White hopes for postseason run at 170 pounds

Robert White was all set to wrestle at 182 pounds for the postseason. It was a logical choice. Even though he barely weighed 170 pounds, the Hughesville junior wrestled 75 percent of his matches there this year.

He had grown accustomed to the style of wrestling at 182 pounds with opponents who maybe move a little slower, and wrestle more with strength. But as his coaches looked over the potential opponents come the postseason, they, along with White, decided his better chance of making a deep run in the postseason was to stay at his natural weight of 170 pounds.

Now White is right in the middle of maybe the deepest weight class in the District 4 Class AA tournament which begins tonight at 5 at Williamsport High School. The logical argument is that making the transition from wrestling bigger opponents consistently to wrestling opponents the same size as him would only be a benefit for White.

He says otherwise. It’s been quite an adjustment for White. The brute strength wrestling he had become accustomed to competing against at 182 pounds, is almost non-existent at 170.

“One-seventy is just so much quicker,” White said earlier this week. “Going up, it really wasn’t a big difference. I wrestled at the Zephyr Duals and was one of the lighter kids and I didn’t feel a big difference. Ten pounds just didn’t really feel like a big difference.”

Even in the deepest weight class in District 4, White has aspirations of doing more than just qualifying for the District 4 tournament, or just qualifying for the Northeast Regional tournament. His goals lie in Hershey, and not just getting to Hershey, but winning in Hershey.

When his coaches analyzed where he would best fit in the postseason, part of the decision-making came from a match with Muncy’s Troy Hembury during the District 4 Duals third-place match. Hembury, a two-time state placewinner who’s ranked No. 2 in the state at 182, easily handled White for a 12-3 major decision victory.

White admitted the likelihood of wrestling with the top-tier 182-pounders in the state wasn’t very high.

“Hembury, my chances of beating him are really slim,” White said. “And some matches I wrestled this year at 182, I was just barely winning.”

At 170 pounds during the regular season, White went 7-1, with his only loss coming to Saucon Valley’s Sam Dickey, who is ranked 18th in the state at 170 pounds. His resume at 182 was quite impressive considering he didn’t hit 170 pounds on a weigh-in until the District 4 Duals on Feb. 2.

He went 18-6 at 182, but those six losses came to the likes of Line Mountain’s Erik Smeltz, a regional fourth-place finisher last year, Red Lion’s Tyler Schell who is a returning state qualifier ranked seventh in the state, Blue Mountain’s Mitch Myers who is ranked seventh in AAA at 170, and Hembury.
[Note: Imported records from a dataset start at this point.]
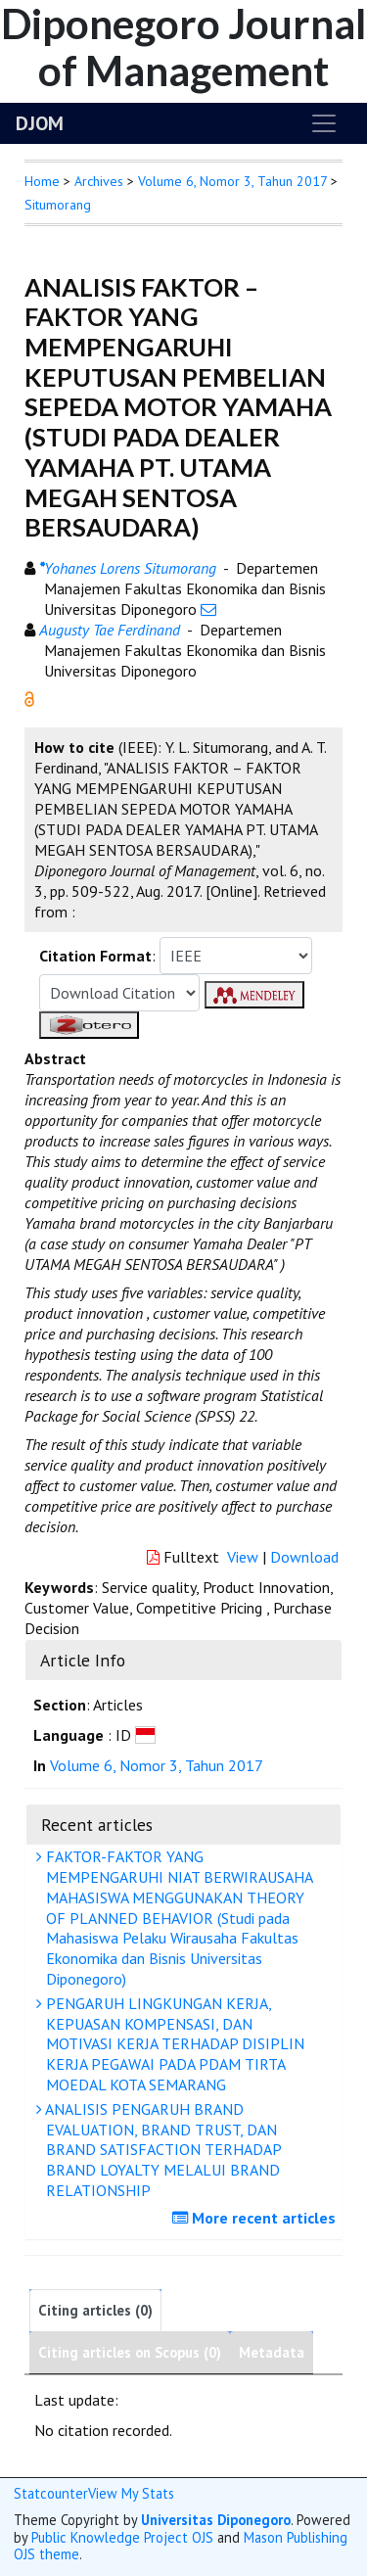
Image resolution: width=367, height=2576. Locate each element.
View (242, 1557)
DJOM (40, 123)
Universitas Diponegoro (216, 2519)
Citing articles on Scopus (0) (129, 2352)
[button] (29, 697)
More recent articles (256, 2217)
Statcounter (51, 2493)
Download (304, 1557)
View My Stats (131, 2493)
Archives (98, 181)
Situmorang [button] (57, 204)
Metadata (271, 2352)
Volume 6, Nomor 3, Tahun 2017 (232, 181)
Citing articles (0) (95, 2310)
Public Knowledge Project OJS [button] (122, 2537)
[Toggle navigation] (324, 123)
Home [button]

His six losses at 182 pounds were by a combined 22 points, and take away Hembury’s bonus-point win and it was five losses by 13 points. The trade-off for White is being in the mix of a 170-pound bracket that is absolutely wide open. It’s a 170-pound bracket this week that does not feature a former state qualifier, and only Benton’s Brandon Lontz, Warrior Run’s Dan Breech and Smeltz are former regional qualifiers.

It’s a bracket in which White has wrestled just four of the other 11 wrestlers. Usually it’s a scenario White likes. Even during tournaments he doesn’t particularly care to know who he’s wrestling.

This weekend will be different, though. He plans on taking time during the course of the tournament to watch his potential opponents. He wants to be prepared as possible, especially in a weight class where you can’t afford to have a bad match.

“Last week when I wrestled (CMVT’s Troy Patterson), I didn’t want to watch the match between him and (Central Columbia’s Jake Coombe). But I watched and I learned a lot,” White said. “I learned not to hang on his head. If I would have hung on his head, he would have taken me down more. Knowing what I’ll need to do will be nice.”

White has taken a major step forward in his career this year. His 26-8 record is a world away from the 15-17 mark he posted a year ago when he failed to win a match at the East-Central Sectional tournament.

He rededicated himself to the sport over the summer. He spent more time running, trying to stay in shape. For the first time he spent a lot of the offseason in the weight room, making sure he was strong enough to compete better than he did as a sophomore.

“I’ve taken practice more seriously this year, too,” White said. “My season was so bad last year that I kind of just wanted it to end. This year has been so much better. My work ethic is just better overall.”

The improved work ethic shows. White enters this weekend’s tournament with as good a chance as any of the other 11 wrestlers of finding himself in the finals. It would be his second consecutive week in the finals after dropping the 170-pound final at the East-Central Sectional last week.

In fact, he would welcome the opportunity for another chance to wrestle Lontz, who beat him 8-3 a week ago. He’s still frustrated about the way that sectional final went. He knew it wasn’t a true representation of what he’s capable of as a wrestler. He realizes this weekend’s tournament is a chance to fix that.

“I just want to take it one step at a time,” White said. “I want to make it as far as I can.”